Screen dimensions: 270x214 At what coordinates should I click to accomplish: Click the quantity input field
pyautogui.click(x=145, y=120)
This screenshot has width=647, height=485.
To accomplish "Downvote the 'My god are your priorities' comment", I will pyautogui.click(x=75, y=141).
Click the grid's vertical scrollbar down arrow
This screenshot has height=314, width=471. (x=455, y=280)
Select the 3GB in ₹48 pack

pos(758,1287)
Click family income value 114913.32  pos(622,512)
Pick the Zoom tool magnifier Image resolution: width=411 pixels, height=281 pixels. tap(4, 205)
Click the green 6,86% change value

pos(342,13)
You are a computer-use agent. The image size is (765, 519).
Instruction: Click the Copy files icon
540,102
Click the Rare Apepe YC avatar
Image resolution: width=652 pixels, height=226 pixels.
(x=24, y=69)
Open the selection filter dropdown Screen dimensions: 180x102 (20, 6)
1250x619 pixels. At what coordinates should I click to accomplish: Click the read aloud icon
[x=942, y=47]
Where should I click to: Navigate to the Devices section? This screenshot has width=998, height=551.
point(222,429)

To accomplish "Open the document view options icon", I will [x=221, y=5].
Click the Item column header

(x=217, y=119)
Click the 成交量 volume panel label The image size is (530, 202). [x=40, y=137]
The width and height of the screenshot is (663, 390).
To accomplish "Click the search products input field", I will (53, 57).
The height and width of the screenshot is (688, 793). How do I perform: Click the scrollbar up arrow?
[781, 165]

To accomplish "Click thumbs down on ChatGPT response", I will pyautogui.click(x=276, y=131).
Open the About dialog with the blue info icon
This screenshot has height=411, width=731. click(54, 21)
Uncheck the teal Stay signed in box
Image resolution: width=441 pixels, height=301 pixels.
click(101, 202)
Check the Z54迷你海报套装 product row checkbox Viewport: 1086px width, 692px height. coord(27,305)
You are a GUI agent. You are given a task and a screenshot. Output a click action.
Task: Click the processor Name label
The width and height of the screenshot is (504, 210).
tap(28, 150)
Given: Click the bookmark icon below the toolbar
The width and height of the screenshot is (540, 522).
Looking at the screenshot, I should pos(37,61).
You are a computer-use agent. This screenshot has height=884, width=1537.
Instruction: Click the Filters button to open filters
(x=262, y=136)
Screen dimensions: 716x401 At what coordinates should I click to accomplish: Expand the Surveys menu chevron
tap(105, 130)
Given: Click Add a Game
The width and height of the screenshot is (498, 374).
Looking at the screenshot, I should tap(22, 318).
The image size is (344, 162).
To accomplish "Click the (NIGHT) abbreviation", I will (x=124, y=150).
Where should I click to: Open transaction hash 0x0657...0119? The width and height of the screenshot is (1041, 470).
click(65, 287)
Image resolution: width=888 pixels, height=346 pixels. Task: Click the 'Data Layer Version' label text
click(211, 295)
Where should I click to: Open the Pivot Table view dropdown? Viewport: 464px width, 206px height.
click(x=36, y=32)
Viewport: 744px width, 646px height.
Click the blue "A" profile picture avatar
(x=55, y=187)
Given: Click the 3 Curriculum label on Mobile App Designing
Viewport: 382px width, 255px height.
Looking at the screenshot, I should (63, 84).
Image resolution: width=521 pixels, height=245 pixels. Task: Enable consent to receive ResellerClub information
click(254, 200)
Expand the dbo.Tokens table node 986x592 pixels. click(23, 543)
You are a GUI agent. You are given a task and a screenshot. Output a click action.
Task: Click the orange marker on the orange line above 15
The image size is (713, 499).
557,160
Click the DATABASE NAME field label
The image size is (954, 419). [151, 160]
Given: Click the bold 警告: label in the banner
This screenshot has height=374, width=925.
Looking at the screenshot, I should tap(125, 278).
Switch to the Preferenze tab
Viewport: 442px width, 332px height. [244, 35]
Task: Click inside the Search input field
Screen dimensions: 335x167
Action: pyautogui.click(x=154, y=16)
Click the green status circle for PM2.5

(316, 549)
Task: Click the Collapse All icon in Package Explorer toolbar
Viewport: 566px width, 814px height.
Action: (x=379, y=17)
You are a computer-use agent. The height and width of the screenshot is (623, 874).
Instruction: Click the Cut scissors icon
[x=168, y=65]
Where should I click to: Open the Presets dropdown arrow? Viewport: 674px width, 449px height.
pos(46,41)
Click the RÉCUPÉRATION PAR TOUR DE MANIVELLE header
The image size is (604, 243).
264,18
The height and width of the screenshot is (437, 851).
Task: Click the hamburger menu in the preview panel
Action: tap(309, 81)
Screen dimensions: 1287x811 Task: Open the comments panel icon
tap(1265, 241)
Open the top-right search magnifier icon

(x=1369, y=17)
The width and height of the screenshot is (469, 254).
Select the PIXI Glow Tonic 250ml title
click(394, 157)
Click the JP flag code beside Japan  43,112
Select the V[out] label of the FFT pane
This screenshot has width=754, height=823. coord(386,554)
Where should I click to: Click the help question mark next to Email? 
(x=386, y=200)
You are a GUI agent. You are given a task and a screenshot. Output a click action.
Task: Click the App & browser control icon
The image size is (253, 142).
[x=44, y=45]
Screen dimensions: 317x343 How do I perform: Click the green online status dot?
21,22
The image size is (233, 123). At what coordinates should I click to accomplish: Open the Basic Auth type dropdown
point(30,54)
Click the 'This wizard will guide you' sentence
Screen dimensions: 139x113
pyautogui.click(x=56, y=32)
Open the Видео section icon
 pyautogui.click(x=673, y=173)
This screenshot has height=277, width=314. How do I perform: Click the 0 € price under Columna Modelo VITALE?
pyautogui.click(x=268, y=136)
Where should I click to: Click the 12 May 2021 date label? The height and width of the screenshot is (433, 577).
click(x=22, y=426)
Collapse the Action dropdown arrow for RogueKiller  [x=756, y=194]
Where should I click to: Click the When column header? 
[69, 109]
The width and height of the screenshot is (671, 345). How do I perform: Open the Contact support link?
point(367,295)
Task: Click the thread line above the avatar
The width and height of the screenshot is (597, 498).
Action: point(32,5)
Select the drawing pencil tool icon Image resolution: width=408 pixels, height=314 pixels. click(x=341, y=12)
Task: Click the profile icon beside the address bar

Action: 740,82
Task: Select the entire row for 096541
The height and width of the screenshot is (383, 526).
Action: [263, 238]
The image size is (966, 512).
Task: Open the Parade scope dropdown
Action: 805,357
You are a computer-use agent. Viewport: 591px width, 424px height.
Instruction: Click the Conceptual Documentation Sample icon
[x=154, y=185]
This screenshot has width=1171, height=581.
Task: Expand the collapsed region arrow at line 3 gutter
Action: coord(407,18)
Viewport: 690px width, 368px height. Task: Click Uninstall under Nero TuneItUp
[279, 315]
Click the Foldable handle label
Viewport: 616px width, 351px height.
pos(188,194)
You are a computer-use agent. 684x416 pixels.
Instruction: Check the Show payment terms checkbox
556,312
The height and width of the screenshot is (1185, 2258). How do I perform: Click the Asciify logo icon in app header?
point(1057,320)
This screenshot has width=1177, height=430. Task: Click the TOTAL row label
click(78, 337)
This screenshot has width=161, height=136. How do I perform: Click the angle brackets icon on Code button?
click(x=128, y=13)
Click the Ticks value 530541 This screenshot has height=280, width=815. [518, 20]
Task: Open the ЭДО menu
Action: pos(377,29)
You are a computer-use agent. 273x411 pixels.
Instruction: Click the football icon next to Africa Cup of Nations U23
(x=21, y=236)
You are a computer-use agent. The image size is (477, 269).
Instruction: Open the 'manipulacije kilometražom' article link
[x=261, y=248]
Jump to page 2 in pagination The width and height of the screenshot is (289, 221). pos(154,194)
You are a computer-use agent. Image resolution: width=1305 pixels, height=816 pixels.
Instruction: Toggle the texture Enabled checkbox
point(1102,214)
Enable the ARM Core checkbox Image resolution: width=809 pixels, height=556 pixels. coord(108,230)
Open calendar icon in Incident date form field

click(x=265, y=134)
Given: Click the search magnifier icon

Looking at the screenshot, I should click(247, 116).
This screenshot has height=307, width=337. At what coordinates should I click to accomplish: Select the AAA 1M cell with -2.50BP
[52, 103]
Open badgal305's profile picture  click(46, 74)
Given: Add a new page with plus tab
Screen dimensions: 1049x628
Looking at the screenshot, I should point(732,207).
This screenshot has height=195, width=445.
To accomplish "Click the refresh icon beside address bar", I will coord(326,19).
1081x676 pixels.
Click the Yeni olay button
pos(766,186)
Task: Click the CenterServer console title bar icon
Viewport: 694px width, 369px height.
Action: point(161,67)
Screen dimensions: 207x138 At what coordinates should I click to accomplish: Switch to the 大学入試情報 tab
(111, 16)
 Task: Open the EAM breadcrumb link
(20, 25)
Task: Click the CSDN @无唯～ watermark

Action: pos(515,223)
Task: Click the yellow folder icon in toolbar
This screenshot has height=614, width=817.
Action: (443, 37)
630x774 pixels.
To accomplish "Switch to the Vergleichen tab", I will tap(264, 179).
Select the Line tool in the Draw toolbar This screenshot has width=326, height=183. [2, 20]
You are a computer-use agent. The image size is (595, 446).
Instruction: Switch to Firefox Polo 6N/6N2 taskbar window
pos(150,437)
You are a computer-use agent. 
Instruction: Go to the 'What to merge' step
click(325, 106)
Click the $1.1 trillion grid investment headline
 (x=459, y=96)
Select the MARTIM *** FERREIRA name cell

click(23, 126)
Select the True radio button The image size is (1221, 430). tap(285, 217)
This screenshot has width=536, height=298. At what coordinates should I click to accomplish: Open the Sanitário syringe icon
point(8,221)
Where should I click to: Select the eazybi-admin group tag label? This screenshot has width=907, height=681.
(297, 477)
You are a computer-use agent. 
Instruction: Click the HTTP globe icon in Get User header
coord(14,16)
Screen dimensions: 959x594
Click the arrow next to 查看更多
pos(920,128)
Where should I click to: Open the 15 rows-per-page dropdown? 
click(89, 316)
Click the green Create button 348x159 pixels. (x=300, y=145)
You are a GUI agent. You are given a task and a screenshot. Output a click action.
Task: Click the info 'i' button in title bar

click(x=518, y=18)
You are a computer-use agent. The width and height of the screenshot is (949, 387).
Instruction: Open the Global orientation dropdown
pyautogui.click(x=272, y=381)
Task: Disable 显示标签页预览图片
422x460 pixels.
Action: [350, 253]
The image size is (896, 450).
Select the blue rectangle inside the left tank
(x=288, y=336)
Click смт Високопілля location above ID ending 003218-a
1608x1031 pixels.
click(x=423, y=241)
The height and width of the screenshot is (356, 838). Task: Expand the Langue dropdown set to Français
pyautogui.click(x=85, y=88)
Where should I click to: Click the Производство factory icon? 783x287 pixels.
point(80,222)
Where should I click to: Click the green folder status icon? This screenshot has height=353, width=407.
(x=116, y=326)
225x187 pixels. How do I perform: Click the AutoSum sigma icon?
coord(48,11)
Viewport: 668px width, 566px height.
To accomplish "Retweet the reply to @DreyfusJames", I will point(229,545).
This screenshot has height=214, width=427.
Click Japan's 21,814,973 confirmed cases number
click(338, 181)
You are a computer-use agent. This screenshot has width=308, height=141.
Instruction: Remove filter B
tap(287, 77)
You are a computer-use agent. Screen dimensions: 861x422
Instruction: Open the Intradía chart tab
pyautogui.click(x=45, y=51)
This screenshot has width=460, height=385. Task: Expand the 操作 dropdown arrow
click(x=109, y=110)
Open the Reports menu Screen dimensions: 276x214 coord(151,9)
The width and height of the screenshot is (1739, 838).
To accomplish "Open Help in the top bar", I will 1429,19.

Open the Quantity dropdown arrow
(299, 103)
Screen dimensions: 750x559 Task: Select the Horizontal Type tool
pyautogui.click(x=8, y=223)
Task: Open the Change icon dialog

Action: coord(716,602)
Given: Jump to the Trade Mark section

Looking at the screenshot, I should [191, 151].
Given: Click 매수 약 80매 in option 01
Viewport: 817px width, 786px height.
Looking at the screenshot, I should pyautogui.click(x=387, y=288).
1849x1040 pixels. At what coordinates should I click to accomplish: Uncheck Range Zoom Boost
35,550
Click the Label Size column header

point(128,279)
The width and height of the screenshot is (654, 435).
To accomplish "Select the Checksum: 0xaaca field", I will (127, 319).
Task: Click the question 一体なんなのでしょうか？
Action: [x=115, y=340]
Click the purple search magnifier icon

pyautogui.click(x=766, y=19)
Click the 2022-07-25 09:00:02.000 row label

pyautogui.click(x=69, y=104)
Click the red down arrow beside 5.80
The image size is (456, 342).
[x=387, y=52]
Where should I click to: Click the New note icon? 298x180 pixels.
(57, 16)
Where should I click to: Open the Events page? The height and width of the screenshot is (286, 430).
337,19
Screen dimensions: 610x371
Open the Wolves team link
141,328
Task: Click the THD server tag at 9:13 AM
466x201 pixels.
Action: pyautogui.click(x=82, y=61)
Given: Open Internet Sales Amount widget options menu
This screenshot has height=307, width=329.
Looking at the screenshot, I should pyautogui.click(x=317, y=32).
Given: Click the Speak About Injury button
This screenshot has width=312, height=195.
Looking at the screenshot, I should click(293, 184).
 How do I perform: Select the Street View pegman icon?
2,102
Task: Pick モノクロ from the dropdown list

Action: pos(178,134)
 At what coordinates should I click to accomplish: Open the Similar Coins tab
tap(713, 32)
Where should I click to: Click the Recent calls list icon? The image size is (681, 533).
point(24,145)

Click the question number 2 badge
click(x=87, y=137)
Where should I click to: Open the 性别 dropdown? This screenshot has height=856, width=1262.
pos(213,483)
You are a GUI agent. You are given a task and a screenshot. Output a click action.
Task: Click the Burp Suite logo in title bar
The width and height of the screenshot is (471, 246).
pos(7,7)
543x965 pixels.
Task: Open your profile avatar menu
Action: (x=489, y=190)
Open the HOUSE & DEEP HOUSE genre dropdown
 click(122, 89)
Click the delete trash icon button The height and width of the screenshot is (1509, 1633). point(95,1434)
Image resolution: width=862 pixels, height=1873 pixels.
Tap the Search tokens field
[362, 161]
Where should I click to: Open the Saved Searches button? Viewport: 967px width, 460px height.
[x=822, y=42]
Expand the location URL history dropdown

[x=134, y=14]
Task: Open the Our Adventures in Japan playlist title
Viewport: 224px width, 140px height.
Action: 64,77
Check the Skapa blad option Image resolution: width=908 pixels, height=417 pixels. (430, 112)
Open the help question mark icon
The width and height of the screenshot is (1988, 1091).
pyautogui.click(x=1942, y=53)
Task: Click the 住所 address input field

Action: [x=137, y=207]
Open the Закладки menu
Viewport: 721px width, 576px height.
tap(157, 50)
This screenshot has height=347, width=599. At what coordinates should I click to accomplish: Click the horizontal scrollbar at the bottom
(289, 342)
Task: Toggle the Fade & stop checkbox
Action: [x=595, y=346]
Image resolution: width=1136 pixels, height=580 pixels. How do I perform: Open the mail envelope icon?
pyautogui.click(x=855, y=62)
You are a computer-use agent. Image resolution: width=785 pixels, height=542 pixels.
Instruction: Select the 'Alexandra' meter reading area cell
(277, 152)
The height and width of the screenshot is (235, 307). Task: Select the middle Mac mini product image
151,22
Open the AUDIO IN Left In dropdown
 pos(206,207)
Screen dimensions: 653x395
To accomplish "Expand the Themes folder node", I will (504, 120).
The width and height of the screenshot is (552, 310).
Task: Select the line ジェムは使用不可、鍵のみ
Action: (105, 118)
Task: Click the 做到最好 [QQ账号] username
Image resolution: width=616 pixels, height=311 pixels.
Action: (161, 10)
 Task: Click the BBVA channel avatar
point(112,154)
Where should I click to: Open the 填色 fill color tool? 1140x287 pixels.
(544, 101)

* * *

◆ **TASK REQUIREMENTS**: Check each line of the data above, and please copy the ones in which the string "toolbar" occurs.

◆ **FINAL ANSWER**:
Given: Click the bookmark icon below the toolbar
Task: Click the Collapse All icon in Package Explorer toolbar
Task: Click the yellow folder icon in toolbar
Select the Line tool in the Draw toolbar This screenshot has width=326, height=183. [2, 20]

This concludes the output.